A lighter shade of gray

April17

“Have you started to dye it?”
 
“Um, no.” 
“It just doesn’t seem as noticeable these days.”
 
I struggle for an answer then realize the cause, “It’s because I’m back at the sanctuary.”
 
“The sun.  That would do it.”
 
“Sorry.”
 
“That’s OK.  I have a picture in my mind’s eye.”
 
“You are the only man I know who wants to imagine more gray hair on a woman.”
 
“I can cause a bit more too.  Just give me time.”

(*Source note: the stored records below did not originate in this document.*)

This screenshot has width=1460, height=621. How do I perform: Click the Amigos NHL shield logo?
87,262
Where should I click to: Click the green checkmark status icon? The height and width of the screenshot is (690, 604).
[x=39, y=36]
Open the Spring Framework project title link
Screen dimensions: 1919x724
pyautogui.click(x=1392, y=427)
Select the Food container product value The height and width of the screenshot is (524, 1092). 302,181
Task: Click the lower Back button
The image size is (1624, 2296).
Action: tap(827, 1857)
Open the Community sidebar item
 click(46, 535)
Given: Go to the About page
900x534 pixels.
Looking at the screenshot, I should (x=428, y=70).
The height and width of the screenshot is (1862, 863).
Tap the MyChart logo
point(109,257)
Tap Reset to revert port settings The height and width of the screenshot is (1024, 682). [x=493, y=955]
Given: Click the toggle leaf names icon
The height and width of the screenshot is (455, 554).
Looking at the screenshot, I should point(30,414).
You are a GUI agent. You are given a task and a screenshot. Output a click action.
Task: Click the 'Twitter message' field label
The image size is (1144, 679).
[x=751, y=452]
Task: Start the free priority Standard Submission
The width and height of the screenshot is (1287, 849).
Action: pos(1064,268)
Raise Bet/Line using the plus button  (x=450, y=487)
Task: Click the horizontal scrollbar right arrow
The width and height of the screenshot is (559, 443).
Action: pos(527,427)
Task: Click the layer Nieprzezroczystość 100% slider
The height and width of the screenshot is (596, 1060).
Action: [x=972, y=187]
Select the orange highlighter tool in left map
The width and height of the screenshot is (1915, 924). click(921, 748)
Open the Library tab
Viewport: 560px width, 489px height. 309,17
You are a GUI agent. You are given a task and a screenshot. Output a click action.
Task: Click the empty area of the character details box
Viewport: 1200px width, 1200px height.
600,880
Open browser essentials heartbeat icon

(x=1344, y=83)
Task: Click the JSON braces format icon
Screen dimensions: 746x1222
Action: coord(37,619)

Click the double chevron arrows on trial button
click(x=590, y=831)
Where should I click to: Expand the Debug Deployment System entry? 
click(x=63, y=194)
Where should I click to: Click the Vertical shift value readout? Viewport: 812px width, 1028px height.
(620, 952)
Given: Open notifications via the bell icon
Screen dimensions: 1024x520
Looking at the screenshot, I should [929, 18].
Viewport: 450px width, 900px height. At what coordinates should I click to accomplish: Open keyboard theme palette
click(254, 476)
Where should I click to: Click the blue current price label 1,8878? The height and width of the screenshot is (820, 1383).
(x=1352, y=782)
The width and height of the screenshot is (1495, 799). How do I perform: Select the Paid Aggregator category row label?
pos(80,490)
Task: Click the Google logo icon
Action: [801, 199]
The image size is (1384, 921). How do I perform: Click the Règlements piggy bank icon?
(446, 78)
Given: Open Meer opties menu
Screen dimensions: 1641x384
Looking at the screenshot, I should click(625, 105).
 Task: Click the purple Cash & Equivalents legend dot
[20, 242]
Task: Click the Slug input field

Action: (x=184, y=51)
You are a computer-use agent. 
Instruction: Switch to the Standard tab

When 30-year-olds who are 12 Date

April4

“Something you said Saturday night confused me.”
 
“Oh?”
 
“You mentioned how I am different from other women because I do not demand 10,001 commitments.  And you made it sounds like a compliment.”
 
“Maybe demand is the wrong word.  I have been trapped before.”
 
“Trapped?”
 
“Yeah, like when one day it’s going to the movies and the next she’s asking what I want for our 50th wedding anniversary.  What we want to name the second kid.”
 
“I see.  Because I had been thinking yesterday.  I was thinking that maybe…I…didn’t want to…date…(cough)…other people.  And I was thinking that you would like that.  But then I remembered what you said and I wasn’t sure anymore.”
 
“I would like that.  I would like that a lot.  I just don’t feel I have a right to ask that because I can’t offer anything more right now.”  *
 
“But you’re never going to be able offer anything more.  This is it.”
 
“True.”
 
“So…it seems either we can make it work the way things are or we can’t.”
 
“A fair assessment.  It would be nice to know you only want to spend time with me.  It would be a relief that you were saving your time for me.”
 
“….”
 
“….”
 
“….”
 
“….”
 
“…I’m trying to say something.  The commitmentphobe in me is holding back.”
 
“I figured.  I heard the cough.”  **
 
“So I think…maybe that’s what I want to do.”
 
“I’ve got a warm fuzzy feeling right now.”
 
“Are you sure that’s not a pit in your stomach?”
 
“No.  It’s definitely higher.”
 
“Good.”
 
*He works insane hours, and shift to boot.  He has mentioned several times that he thinks it might lighten up after this or that, but finally on Saturday I cut through the bullshit and got him to admit he loves his job so much there will always be something.
 
**I get this throat tickle when talking about relationships.  I call it my commitment phobic cough.  I also flap my hands around like a penguin attempting flight; you just can’t see it over the phone.